Introduction

Do you ever need to:

• Send absolutely private E-mail to a colleague?
• Receive confidential material from a client?
• Keep sensitive information hidden in a non-secure computer environment?
• Just feel safe knowing your data is for your knowledge only?

These are a few questions that can be answered by Cryptography.

As the Internet and other forms of electronic communication become more prevalent, electronic security is becoming increasingly important. Cryptography is used to protect e-mail messages, credit card information, and corporate data.

Table of Contents:

1. What is Cryptgraphy?

2. There are two main types of encryption

3. Different types of Cryptosystems/Encryptions

4. Public Key Cryptography - Secure or House of Cards?

5. Political and Ethical Issues

6. New Standard on the Way

7. Other Links

What is Cryptography?

The art of protecting information by transforming it (encrypting it) into an unreadable format, called cyphertext. Only those who possess a secret key can decipher (or decrypt) the message into plaintext. Encrypted messages can sometimes be broken by cryptanalysis, also called codebreaking, although modern cryptography techniques are virtually unbreakable.

Cryptography is the enciphering and deciphering of messages.  While cryptosystem is the method of encrypting and decrypting data.  In general terms, the algorithm or theory used to encrypt/decrypt data.

Encryption is the process of changing data into a form that can be read only by the intended receiver. While decryption is the process of decoding data that has been encrypted intoa secret format.  To decipher the message, the receiver of the encrypted data must have the proper decryption key. In traditional encryption schemes, the sender and the receiver use the same key to encrypt and decrypt data.

Encryption is the most effective way to achieve data security.  To read an encrypted file, you must have access to a secret key or password that enables you to decrypt it.  Unencrypted data is called plain text

There are two main types of encryption:

• Asymmetric encryption, also known as, public -key encryption

• Symmetric encryption

An asymmetric encryption is an encryption system in which the sender and receiver of a message share a single, common key that is used to encrypt and decrypt the message.   Symmetric-key systems are simpler and faster, but their main drawback is that the two parties must somehow exchange the key in a secure way.   One example of an asymmetric encryption system is the Data Encryption Standard, DES.

Public-key encryption is a cryptographic system that uses two keys opposed to an asymmetric encryption that only uses one common key.  The two keys used are -- the public key which is known to everyone and the private or secret key known only to the recipient of the message.  An important element to the public key system is that the public and private keys are related in such a way that only the public key can be used to encrypt messages and only the corresponding private key can be used to decrypt them. Moreover, it is virtually impossible to deduce the private key if you know the public key.  One example of a public-key encryption system would be Pretty Good Privacy, PGP.

Different types of Cryptosystems/Encryptions:

• Rivest, Shamir, Adleman, RSA

• Pretty Good Privacy, PGP

• Keyless Encryption, KE

• One-Time Pads, OTP

Public Key Cryptography - Secure or House of Cards?
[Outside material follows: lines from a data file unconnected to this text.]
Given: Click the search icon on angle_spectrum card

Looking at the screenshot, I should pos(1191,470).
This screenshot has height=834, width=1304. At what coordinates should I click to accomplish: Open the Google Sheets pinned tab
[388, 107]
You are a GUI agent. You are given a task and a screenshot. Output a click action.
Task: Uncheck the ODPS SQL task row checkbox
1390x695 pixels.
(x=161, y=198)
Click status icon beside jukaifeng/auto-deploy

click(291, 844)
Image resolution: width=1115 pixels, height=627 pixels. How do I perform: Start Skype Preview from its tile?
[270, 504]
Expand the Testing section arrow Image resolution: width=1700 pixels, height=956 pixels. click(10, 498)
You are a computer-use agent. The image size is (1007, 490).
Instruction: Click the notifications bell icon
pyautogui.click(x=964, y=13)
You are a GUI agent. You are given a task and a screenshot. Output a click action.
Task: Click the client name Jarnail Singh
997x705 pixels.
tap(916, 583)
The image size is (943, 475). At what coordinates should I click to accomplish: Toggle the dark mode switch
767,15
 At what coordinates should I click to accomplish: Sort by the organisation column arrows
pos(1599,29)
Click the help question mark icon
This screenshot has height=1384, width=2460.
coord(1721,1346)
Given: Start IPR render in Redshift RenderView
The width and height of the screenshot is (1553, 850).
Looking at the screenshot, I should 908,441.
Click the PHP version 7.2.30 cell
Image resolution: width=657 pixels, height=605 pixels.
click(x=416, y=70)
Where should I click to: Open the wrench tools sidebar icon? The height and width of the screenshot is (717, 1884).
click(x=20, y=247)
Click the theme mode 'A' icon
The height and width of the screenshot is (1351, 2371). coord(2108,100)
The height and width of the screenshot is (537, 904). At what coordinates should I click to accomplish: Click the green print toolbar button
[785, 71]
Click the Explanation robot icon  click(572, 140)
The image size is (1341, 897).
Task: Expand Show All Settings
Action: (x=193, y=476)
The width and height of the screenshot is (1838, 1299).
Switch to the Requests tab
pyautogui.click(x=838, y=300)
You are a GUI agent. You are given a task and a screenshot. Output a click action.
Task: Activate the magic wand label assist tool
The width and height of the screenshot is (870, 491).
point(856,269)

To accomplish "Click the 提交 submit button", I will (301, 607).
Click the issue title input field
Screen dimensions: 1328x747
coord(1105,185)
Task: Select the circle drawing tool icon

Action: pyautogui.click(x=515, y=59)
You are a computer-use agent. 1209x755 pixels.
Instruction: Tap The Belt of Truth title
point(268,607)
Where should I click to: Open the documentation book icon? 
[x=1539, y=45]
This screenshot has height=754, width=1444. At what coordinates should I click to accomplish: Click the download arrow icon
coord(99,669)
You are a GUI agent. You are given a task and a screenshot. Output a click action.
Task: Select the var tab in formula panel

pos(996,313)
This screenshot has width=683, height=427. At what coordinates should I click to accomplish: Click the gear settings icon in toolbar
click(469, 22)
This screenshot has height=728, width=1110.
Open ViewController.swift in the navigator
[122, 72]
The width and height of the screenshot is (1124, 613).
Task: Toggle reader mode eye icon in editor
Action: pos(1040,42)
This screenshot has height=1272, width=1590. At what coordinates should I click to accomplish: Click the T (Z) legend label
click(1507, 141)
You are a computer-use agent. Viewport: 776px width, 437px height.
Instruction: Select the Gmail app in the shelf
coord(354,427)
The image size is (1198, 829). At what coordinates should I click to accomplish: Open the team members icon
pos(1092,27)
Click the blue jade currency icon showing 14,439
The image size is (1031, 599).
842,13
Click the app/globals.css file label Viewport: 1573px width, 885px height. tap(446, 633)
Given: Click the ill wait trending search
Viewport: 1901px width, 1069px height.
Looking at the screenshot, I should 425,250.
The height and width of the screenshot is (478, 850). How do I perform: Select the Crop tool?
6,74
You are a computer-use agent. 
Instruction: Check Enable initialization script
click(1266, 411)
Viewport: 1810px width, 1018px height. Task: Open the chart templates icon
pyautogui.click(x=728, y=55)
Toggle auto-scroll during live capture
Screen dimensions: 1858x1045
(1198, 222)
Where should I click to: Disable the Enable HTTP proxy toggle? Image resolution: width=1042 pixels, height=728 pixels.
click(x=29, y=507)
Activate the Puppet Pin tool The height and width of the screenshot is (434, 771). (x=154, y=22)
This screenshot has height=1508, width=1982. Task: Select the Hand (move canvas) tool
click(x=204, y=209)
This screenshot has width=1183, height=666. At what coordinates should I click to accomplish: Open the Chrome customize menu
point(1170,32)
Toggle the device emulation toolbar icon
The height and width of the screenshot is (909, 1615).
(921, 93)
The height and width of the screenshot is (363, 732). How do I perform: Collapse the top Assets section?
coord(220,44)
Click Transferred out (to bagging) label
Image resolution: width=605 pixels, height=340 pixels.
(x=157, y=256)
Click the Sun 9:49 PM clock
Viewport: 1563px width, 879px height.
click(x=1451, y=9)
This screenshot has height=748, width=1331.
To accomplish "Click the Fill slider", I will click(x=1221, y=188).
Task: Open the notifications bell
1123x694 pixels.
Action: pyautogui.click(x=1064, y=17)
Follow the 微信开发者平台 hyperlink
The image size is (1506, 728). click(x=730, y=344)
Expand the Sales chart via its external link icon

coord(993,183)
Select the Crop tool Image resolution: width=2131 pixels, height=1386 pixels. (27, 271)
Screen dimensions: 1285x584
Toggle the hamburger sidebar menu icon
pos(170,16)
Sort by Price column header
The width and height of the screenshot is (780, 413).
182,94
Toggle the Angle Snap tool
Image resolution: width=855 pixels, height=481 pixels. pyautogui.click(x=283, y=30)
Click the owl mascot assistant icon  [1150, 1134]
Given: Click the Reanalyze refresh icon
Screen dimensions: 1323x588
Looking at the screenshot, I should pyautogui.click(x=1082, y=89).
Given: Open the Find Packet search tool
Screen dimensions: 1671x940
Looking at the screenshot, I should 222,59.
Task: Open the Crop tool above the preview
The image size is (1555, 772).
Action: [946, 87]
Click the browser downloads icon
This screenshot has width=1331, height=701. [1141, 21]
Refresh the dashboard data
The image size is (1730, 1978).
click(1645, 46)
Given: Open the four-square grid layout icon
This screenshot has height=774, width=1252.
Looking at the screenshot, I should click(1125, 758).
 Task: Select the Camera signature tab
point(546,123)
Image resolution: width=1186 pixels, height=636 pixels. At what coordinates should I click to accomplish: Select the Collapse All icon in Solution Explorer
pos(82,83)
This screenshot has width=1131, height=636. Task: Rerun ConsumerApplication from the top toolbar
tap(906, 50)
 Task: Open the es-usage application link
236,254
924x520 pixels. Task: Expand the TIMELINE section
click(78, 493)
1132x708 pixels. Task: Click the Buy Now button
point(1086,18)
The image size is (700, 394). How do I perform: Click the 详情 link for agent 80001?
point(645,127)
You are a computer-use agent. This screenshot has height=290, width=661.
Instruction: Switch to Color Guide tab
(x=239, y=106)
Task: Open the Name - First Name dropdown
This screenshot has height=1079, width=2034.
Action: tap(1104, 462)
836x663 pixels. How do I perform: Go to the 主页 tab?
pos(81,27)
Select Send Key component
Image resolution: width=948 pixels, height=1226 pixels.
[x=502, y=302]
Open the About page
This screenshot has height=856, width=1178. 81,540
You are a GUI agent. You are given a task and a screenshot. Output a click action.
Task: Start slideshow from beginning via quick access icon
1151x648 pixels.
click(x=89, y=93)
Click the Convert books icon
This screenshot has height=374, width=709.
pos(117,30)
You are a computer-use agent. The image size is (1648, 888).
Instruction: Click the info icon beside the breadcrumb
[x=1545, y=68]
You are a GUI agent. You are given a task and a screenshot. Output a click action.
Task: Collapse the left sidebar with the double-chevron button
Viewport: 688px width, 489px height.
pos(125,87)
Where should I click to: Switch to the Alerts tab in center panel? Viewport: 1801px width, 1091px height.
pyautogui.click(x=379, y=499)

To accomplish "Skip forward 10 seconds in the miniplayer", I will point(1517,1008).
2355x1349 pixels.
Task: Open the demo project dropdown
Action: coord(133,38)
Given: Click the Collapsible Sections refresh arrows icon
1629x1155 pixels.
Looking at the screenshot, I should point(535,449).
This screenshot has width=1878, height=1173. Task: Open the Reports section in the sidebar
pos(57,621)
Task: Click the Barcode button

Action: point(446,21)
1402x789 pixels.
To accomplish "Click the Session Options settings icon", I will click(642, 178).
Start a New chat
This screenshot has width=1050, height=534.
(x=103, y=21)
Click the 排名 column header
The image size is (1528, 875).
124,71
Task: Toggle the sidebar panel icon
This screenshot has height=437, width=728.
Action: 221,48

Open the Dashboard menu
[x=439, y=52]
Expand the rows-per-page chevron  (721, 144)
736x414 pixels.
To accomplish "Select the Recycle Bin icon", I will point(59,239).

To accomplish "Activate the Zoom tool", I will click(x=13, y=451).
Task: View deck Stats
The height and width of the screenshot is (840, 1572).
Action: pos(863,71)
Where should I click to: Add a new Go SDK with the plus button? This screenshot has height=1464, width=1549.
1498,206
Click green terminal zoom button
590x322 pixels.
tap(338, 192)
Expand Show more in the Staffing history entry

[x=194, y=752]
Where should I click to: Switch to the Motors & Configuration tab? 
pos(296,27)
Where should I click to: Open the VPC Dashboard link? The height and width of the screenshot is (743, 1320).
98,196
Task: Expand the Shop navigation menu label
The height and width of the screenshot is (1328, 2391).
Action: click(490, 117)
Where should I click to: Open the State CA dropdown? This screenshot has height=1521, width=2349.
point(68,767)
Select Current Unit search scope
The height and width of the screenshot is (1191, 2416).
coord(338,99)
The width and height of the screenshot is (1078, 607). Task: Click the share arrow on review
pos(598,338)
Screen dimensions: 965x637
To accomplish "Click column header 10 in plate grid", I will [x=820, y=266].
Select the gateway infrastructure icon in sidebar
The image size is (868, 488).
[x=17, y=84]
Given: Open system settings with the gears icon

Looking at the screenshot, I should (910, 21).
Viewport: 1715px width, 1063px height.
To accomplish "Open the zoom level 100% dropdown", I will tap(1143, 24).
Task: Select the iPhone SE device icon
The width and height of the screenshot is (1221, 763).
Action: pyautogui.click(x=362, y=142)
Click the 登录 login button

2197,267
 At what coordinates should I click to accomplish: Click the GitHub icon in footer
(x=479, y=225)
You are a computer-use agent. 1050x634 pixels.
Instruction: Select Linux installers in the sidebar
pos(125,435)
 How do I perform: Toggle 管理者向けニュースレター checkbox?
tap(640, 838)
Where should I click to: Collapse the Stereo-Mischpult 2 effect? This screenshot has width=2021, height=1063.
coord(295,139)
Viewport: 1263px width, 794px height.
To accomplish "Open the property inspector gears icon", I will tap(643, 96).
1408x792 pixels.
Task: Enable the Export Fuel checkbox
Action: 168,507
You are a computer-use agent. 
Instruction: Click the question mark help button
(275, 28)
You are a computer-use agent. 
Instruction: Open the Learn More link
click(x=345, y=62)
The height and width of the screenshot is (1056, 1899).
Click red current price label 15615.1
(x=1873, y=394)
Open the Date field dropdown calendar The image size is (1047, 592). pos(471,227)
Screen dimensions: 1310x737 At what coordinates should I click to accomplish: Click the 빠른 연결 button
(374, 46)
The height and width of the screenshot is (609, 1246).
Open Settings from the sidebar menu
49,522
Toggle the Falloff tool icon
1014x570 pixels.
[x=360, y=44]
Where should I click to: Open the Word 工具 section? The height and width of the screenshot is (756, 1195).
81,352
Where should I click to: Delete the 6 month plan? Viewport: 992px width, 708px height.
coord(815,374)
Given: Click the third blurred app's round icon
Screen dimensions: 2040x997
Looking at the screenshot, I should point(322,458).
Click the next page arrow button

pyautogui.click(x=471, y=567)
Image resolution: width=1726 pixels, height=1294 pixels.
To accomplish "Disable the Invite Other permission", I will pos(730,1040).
The basis for the security associated with most public key cryptosystems is the difficulty of factoring large integers. This difficulty is not a proven mathematical assumption, however. Because there is a mathematical relation between the two keys, one could theoretically calculate the private key from the public key. The difficulty and thus the time associated with solving these problems grows exponentially with the size of the key. For example, a computer capable of performing 10^10 computations per second would factor a 100 digit number in 10^40 seconds. Considering that 10^17 is the estimated age of the universe, this is a pretty long time to wait. The likelihood of someone creating an algorithm that would make this anything less than an extremely difficult problem is very low. It would seem reasonable then to come to the conclusion that these public key cryptosystems will remain secure. This may not be the case, however, if one considers non-mainstream forms of computing, particularly quantum computing.

Quantum computing can be viewed as massive parralel computing, but instead of having many processors working simultaniosly, one quantum processor does the work. The theoretical power of this type of computing would decrease the time to solve one of these problems to a fraction of a second for any length of key. This would shatter the security public key algorithms. The question is whether it will ever be practical to build a machine to accomplish this, or will it remain theory. Those in the quantum research community claim that it can be done, but there are many that view quantum computing as an insurmountable problem in itself.